In the context of Information Retrieval, some papers like this one talk about Aggregate Precision-Recall curves (cf figure 3). What is the difference between these curves and Precision-Recall curves ? The authors of this paper seem to make a difference between the two, because they describe the curves shown in figure 4 as Precision-Recall curves and not Aggregate Precision-Recall curves (cf section 4.5)
Aggregate vs. Non-aggregate P&R Curves
In general, there is a difference between precision-recall curves and aggregate precision recall curves. You typically create a precision-recall curve for a single query (query=entity in this paper) given a system -- by slicing up the ranking and calculating both precision and recall at every point, you can plot this curve.
When you have a few hundred queries (entities), as is typical in papers, you can't show a few hundred graphs (nor could humans interpret them...), so what you do is average the curves somehow.
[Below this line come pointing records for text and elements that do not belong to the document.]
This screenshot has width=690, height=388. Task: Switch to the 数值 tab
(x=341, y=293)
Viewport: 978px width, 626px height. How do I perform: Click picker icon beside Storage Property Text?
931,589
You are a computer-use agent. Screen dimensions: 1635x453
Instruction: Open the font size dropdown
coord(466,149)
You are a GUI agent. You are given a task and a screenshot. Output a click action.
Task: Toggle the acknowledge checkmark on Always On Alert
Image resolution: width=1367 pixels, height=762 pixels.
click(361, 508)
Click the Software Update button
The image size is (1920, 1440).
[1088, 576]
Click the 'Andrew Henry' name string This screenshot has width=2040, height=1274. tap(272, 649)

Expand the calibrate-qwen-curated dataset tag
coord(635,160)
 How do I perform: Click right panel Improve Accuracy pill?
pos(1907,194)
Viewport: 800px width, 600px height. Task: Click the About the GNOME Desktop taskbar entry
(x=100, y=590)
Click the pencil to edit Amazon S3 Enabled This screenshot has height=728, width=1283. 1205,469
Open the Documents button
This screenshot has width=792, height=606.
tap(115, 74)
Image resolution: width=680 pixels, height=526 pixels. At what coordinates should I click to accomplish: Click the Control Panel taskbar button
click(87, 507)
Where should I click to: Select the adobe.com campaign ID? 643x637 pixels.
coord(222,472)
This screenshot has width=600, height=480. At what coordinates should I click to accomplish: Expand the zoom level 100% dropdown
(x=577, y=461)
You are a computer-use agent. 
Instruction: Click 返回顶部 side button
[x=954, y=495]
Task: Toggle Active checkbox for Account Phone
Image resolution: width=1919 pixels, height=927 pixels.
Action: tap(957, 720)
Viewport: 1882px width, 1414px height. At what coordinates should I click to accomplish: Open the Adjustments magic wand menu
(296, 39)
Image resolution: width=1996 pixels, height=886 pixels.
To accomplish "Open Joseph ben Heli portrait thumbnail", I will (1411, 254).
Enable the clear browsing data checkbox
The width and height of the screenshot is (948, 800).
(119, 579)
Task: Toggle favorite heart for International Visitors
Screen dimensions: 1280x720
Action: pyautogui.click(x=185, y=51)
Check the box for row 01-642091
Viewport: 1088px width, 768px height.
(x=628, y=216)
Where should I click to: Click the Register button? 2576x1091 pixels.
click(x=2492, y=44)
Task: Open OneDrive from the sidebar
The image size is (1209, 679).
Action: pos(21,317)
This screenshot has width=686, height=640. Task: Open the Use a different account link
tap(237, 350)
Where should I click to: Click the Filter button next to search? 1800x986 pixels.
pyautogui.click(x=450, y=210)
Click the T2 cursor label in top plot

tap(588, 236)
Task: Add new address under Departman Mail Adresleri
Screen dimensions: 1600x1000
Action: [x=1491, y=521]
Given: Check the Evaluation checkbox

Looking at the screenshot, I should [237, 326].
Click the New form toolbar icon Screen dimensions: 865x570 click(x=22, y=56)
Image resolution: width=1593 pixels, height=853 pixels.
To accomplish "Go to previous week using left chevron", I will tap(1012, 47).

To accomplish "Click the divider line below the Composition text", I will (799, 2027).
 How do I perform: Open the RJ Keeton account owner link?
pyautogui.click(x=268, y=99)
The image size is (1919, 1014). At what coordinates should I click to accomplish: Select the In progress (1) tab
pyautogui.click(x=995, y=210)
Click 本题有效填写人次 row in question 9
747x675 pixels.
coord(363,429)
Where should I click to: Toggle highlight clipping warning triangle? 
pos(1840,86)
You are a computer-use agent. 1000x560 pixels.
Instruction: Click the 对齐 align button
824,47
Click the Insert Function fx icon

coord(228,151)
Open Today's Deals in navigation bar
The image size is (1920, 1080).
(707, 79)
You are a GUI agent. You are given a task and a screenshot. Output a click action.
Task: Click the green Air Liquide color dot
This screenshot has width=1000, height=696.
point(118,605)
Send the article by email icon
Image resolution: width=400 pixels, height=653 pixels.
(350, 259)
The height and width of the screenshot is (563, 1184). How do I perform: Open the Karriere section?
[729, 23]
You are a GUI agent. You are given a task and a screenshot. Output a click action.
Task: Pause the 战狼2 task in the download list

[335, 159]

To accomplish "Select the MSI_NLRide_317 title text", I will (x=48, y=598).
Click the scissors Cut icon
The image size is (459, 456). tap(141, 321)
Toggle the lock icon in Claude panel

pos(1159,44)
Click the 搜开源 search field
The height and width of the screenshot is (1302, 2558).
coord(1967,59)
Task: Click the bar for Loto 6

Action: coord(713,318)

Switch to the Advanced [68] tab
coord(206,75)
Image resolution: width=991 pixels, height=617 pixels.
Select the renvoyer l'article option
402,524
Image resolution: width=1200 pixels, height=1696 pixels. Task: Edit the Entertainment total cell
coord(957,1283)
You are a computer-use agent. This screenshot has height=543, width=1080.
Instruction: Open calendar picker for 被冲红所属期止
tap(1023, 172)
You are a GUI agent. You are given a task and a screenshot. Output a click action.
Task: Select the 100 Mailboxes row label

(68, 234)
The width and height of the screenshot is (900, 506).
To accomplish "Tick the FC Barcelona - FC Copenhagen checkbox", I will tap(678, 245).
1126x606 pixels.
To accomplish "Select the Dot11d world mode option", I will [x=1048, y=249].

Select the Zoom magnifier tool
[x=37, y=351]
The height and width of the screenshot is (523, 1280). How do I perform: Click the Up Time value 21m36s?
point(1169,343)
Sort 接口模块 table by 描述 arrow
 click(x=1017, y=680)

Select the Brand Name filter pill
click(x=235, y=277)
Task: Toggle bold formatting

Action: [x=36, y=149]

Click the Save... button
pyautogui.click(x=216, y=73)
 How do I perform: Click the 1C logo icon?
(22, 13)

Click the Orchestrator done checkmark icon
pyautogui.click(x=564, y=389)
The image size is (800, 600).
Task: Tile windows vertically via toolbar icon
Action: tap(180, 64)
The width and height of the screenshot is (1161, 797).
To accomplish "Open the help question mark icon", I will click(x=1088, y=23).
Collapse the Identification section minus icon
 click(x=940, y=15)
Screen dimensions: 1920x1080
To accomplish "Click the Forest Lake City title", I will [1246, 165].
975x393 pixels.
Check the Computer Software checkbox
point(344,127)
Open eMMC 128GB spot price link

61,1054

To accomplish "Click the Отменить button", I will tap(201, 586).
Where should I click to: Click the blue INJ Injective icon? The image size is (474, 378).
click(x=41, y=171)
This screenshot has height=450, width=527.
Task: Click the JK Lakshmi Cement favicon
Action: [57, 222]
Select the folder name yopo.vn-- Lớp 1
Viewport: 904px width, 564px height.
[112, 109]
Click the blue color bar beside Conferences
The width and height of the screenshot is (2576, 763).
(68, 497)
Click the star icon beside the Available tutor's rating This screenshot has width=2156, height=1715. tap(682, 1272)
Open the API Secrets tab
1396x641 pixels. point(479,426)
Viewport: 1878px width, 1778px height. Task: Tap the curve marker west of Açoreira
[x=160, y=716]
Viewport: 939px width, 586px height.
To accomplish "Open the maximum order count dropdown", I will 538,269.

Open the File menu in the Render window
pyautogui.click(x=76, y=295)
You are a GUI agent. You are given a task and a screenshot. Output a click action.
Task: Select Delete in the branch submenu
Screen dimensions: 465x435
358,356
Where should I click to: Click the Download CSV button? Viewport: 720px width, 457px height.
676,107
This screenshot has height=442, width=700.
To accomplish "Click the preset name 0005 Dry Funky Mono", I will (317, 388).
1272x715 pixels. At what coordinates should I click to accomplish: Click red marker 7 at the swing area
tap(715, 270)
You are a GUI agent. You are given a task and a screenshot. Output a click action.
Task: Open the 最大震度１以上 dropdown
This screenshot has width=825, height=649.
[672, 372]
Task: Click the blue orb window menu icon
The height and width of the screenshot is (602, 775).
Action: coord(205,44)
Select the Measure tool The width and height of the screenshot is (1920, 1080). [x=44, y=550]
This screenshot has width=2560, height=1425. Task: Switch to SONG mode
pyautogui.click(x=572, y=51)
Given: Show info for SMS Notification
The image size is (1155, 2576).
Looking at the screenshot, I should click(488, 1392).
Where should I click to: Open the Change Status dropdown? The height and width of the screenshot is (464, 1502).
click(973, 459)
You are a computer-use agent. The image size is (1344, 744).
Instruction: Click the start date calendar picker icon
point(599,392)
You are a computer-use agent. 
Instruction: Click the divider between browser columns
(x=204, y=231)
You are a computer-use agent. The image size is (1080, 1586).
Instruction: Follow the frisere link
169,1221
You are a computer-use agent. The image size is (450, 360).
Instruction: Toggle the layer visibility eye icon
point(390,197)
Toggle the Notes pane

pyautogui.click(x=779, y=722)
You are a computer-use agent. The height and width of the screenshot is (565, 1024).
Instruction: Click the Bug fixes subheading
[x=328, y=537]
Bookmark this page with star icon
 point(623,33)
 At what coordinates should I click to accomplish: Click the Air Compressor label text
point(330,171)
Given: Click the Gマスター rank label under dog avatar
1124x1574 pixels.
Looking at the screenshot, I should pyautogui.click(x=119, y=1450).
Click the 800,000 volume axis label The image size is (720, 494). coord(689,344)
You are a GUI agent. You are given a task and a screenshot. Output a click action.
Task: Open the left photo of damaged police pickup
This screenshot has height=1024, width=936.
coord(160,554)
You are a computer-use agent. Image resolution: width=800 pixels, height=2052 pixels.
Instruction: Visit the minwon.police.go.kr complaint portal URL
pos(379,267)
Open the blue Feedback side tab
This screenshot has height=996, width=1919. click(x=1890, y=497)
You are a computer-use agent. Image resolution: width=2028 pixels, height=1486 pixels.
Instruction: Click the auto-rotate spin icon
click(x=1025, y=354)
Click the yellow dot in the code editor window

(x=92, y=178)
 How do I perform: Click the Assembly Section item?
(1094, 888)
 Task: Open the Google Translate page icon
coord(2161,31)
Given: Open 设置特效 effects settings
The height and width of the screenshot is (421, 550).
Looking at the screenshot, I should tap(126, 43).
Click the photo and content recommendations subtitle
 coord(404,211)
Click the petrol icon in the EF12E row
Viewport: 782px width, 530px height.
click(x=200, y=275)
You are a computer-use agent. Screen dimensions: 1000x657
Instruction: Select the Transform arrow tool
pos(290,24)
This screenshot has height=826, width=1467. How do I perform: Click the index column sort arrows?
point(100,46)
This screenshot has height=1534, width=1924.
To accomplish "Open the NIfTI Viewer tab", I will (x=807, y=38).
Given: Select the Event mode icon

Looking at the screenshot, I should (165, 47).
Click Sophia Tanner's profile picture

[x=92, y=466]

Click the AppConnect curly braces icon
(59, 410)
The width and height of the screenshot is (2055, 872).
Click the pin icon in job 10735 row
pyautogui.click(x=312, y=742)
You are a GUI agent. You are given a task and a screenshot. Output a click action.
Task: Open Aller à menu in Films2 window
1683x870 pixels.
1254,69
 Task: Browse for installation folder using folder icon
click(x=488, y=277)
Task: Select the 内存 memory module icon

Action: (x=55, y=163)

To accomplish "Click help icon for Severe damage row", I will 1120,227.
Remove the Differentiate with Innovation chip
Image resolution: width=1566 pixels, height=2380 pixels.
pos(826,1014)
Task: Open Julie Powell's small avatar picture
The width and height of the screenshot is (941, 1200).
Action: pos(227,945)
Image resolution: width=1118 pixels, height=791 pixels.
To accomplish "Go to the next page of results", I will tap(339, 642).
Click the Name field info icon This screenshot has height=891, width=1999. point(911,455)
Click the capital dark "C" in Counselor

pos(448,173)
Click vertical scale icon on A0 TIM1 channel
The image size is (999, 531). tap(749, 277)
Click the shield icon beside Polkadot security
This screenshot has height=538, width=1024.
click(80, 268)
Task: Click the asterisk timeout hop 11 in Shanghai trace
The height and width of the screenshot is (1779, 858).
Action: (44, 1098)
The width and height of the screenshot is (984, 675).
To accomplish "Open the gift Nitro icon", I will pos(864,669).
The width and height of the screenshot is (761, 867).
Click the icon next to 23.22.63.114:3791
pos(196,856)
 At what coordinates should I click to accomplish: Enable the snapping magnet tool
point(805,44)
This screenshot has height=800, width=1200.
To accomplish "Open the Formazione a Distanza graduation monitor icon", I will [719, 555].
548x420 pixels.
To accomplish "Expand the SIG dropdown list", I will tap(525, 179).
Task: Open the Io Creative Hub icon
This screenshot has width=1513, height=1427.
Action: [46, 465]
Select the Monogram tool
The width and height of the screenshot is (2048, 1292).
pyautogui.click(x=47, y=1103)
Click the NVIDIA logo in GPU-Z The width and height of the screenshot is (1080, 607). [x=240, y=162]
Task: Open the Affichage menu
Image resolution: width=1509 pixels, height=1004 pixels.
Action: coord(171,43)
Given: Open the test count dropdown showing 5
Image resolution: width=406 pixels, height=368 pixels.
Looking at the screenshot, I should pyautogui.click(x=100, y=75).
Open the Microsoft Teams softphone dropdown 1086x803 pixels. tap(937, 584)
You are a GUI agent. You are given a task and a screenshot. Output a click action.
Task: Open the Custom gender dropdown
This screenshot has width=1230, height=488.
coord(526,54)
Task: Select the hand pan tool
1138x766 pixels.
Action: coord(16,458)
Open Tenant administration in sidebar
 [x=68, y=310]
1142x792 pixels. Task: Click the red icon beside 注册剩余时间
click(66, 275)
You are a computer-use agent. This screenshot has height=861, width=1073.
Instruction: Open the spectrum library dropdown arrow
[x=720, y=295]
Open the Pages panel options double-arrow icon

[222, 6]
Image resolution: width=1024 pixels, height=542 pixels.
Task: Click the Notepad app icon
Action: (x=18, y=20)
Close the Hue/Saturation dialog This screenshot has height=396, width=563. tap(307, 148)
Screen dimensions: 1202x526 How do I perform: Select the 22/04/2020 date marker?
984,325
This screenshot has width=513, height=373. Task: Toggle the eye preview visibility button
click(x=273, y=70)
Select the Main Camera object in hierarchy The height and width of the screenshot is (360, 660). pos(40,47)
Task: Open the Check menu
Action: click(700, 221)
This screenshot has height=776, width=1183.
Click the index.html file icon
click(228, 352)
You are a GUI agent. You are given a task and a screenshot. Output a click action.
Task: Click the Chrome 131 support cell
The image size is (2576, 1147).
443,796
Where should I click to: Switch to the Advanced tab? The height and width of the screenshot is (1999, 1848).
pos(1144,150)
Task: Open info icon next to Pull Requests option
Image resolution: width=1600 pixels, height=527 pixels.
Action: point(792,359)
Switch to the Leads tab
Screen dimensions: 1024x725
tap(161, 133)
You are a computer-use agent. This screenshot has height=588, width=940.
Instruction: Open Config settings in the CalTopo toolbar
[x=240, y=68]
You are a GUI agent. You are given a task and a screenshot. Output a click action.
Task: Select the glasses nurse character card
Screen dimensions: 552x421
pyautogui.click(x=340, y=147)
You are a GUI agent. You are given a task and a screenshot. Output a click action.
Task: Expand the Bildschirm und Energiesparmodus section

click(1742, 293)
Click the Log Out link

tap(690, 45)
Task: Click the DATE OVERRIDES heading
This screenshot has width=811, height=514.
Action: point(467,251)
They are referring to this as "aggregate" precision recall curves in this work. It is a little unfortunate they do not specify their aggregation method, but it would be reasonable to assume they use the mean, which is quite typical for these curves. I like to mention the software package I used to do it in situations like this, since it's difficult to know exactly how to group recalls across queries.
On your more specific question (about Figures 3 & 4):
They're not actually making a difference between Figure 3 and Figure 4 in this paper; they're just less precise in their references to Figure 4. At the very end of section 4.1 (Dataset and Evaluation Metrics) they mention that they
report both the aggregate curves precision/recall curves and Precision@N (P@N) in our experiments
This is a typical convention of papers. Unless specifically stated otherwise, you can assume that graphs and measures refer to those described in a setup section like this one.
There are multiple relations considered. For each one of them, we order the instances discovered from the test set with respect to the confidence score (which is encoded in the output of the network), and report the precision and recall values. Once this is done for all the relation types, the precision and recall curves are averaged, so that in final we only have ONE list of precision recall values parameterized by the number of retrievals. How exactly the average is computed is not clearly stated in the paper. The plot of this list is what is referred to as the aggregate precision-recall curve. Thanks to @John Foley!